Lift-A-Loft Begins Mobile Man Lift Deliveries

MUNCIE, Ind. (October 23, 2009) – Lift-A-Loft Corporation announced that it has begun deliveries of its new Mobile Man Lift to the Naval Air Warfare Center in Lakehurst, N.J., for U.S. Marine Corps.”

Lift-A-Loft has completed development of a new product designed specifically to support maintenance operations on the V-22 Osprey manufactured by Bell Boeing. The Mobile Man Lift (MML) was developed to be a lightweight, easily deployable scissors lift that could access many points on the V-22. It was developed to operate in both land-based or ship-based environments.

The unit had to be very maneuverable, durable, simple to operate and maintain. A great deal of consideration was given to how today’s military functions and how this piece of equipment could be designed to fit the needs of the maintainers that work on the V-22. The USMC’s MV-22 version of the Osprey recently completed an 18-month deployment supporting combat operations in Iraq and is currently undergoing its first amphibious deployment aboard the USS Bataan. While the largest operator of the V-22 is the United States Marine Corps, the U.S. Air Force Special Operations Command also flies this one-of-a-kind tiltrotor aircraft.

“The development and testing of the MML was quite a process,” said Lift-A-Loft CEO William Fulton, “but in the end we believe we have created a maintenance lift that will be a definite asset to the V-22 program.” Lift-A-Loft is currently working to finish the first 31 production units ordered by Bell Boeing and is in negotiations to manufacture more.

The resulting product offers a combination of unique features that make the MML an ideal product for accessing and maintaining the V-22. The MML offers a platform with 24 inches of side-to-side traverse in either direction along with a 3-foot forward extension. This flexibility allows maintainers to position in hard to reach places around the rotor or other areas of the aircraft. The unit can elevate to a maximum height of 19 feet 2 inches and it offers 750 lbs. of capacity.

“The MML can effectively perform the work of two or three common military stands that are often employed for a variety of different access needs,” said Fulton, “and I expect the MML to become an effective maintenance tool that will help support both the V-22 and other military aircraft for years to come.”

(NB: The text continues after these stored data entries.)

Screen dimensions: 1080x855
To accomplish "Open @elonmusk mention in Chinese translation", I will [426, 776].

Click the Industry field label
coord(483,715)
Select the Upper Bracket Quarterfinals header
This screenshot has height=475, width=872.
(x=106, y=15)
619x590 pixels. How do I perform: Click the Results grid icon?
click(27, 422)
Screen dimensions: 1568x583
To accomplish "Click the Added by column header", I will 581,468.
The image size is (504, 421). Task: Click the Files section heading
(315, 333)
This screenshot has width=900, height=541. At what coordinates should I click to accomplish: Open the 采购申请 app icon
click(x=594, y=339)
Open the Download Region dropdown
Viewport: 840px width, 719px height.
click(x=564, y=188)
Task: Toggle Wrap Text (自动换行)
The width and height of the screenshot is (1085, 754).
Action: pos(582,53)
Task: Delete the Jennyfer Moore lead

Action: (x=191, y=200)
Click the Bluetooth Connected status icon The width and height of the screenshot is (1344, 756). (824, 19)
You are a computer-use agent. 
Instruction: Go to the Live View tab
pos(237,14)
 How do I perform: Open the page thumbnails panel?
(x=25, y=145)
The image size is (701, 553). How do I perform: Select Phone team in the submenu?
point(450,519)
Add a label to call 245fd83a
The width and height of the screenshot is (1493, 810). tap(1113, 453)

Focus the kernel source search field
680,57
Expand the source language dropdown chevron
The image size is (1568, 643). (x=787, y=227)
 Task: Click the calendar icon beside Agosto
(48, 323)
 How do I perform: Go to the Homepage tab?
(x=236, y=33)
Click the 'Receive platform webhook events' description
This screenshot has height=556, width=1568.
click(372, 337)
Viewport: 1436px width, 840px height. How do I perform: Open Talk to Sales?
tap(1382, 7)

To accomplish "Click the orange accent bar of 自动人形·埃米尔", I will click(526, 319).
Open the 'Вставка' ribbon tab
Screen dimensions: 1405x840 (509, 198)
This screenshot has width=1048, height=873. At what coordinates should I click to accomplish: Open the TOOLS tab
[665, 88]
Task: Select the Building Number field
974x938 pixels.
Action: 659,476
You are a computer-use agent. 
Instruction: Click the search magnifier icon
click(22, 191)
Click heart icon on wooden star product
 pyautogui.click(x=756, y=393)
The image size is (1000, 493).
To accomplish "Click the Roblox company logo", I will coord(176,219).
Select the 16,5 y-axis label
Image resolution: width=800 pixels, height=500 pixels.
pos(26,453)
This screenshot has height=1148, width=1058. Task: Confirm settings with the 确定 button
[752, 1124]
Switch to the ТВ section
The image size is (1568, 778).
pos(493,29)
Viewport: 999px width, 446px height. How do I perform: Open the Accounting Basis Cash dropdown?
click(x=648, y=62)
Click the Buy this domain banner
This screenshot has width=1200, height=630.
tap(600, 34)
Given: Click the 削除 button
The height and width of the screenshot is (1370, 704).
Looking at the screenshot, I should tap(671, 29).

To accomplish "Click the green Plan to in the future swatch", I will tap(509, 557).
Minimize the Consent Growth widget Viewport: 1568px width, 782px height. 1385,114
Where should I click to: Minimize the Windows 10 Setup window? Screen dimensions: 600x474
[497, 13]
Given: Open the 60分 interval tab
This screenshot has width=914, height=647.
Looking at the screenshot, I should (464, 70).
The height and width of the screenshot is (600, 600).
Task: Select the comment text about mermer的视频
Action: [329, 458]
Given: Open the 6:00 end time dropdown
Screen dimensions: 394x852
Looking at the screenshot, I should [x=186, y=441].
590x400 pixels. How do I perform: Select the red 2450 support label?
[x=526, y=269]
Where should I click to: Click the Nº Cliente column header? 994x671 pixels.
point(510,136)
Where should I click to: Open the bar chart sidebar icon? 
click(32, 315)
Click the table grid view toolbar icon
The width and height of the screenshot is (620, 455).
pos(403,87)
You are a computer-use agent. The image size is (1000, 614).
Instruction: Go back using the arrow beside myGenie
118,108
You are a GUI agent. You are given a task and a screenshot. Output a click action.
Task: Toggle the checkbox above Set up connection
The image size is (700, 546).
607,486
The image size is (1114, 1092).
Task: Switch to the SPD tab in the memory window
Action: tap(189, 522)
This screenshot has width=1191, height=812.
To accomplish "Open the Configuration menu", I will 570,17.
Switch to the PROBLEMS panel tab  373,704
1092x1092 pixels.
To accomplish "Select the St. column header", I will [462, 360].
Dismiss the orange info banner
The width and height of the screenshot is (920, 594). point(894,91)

The unit is electromagnetic interference shielded so that it can be used aboard ship or in other locations where EMI protected equipment is essential. The unit also has a flexible operating system that can function with either 24V DC power or 110V AC. The MML went through extensive environmental, reliability, mobility and maintainability testing to ensure it works in the most adverse of conditions.